LA VIOLENZA HA IL GUSTO DEL MARE
Noir di chiarissima (e dichiarata) impronta teatrale, che rappresenta sicuramente il suo punto forte.
Due uomini rinchiusi nella stessa cella: uno è un poliziotto sotto copertura che deve convincere l’altro ad evadere con lui. Non sappiamo chi è chi e- dopo poco- non ci interessa neppure perché quel che conta è il loro rapporto fatto di conflitti e complicità, un legame inspiegabile di intima e feroce solidarietà umana.
Fu una lunga notte, popolata di strani sospiri. I due non chiusero occhio. Con le mani sotto la testa, fissarono per ore la lampada blu ricoperta di polvere, pensando alla loro nuova condizione. (…) Non scambiarono una parola. Ogni tanto si voltavano e si imbattevano nello scintillio biancastro degli occhi del compagno. Allora si rimettevano sulla schiena e fissavano il soffitto troppo alto della cella, dove si apriva una finestrella protetta da una grata. Quell’apertura sembrava una bocca immonda e malefica che rideva delle loro sventure.

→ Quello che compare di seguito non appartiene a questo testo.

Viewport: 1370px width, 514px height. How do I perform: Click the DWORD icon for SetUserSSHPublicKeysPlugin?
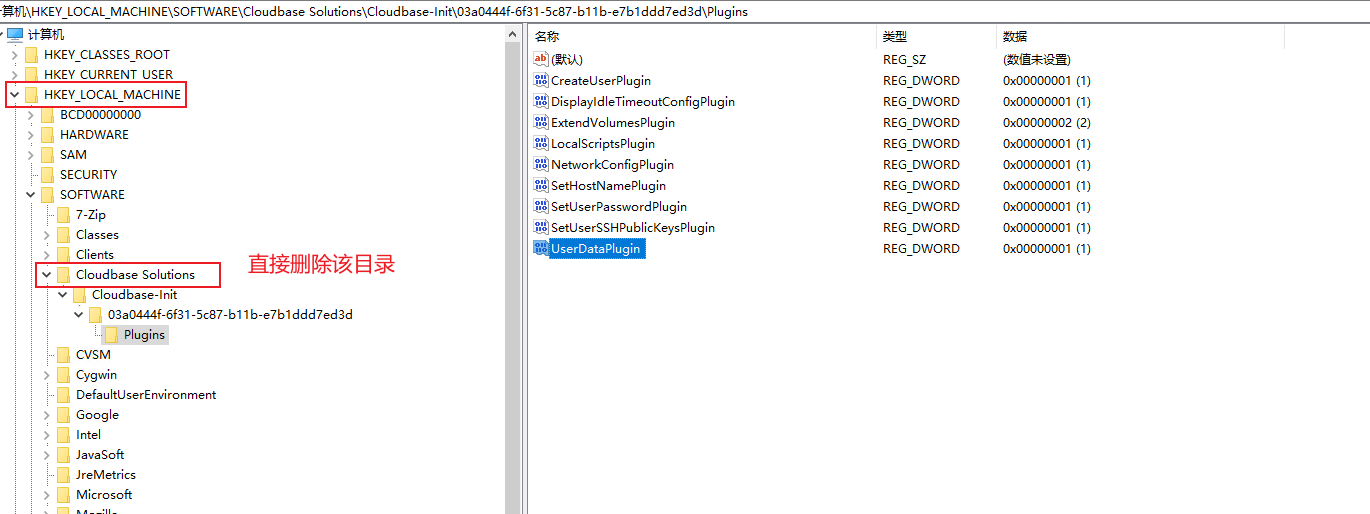pyautogui.click(x=541, y=228)
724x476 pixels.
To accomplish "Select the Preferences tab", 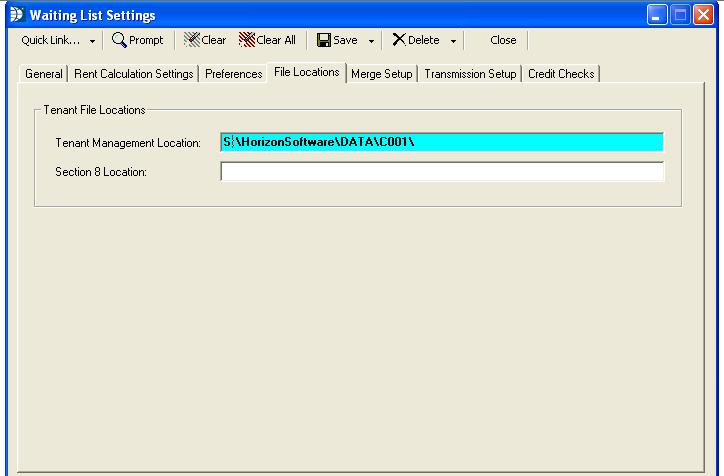I will coord(234,74).
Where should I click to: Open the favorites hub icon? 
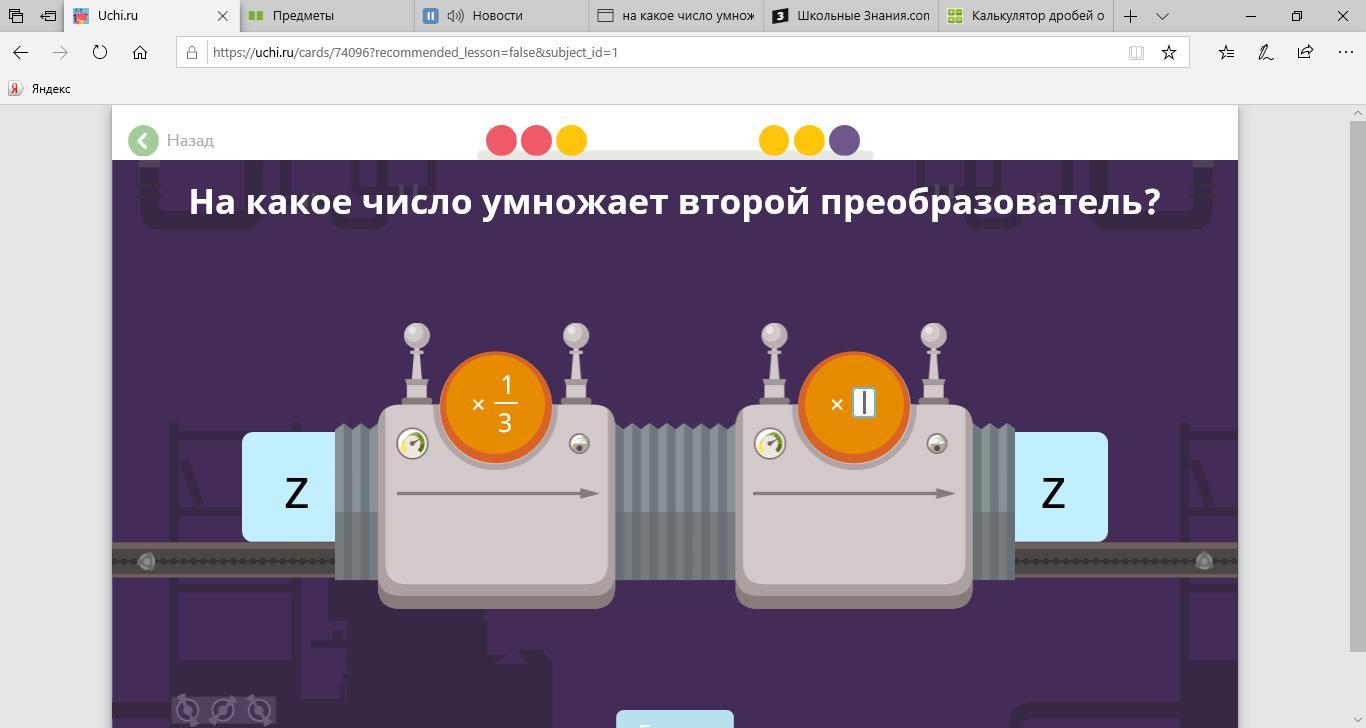(x=1226, y=52)
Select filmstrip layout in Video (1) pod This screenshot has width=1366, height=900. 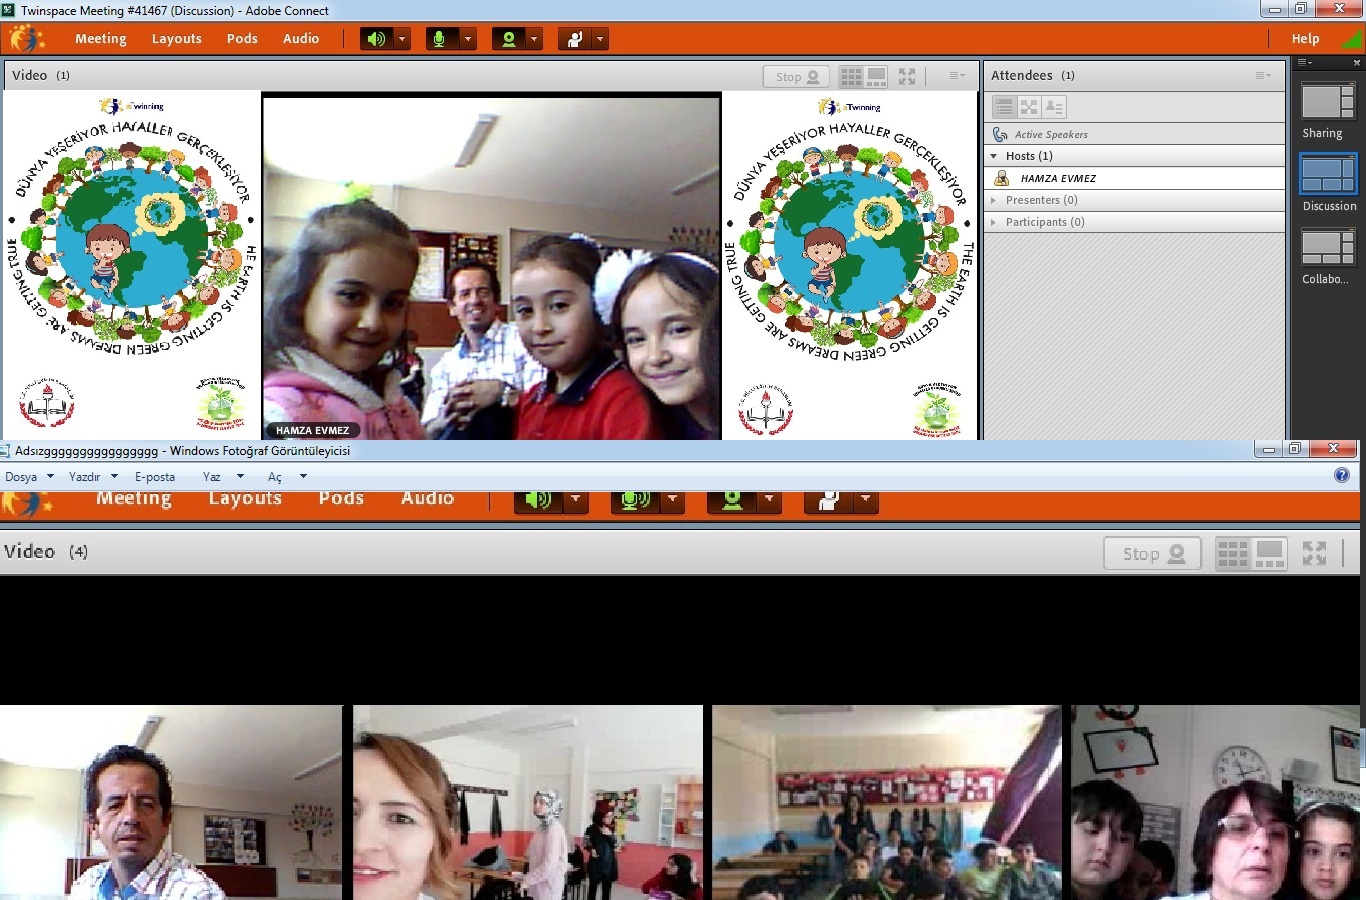(876, 76)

Questo è un romanzo fatto di sguardi, atmosfere e fisicità che prende il lettore dalle primissime righe e non gli permette di allontanarsi fino all’ultima pagina. Il fatto che il libro sia poco corposo ha il solo difetto di far nascere un certo rimpianto per una lettura appassionante, intelligente, profonda, ma troppo breve per il lettore ormai avvolto da un’atmosfera quasi shakespeariana (impossibile non pensare a La Tempesta, nella seconda metà del libro).
Un racconto dolentissimo, una prova d’autore davvero di livello.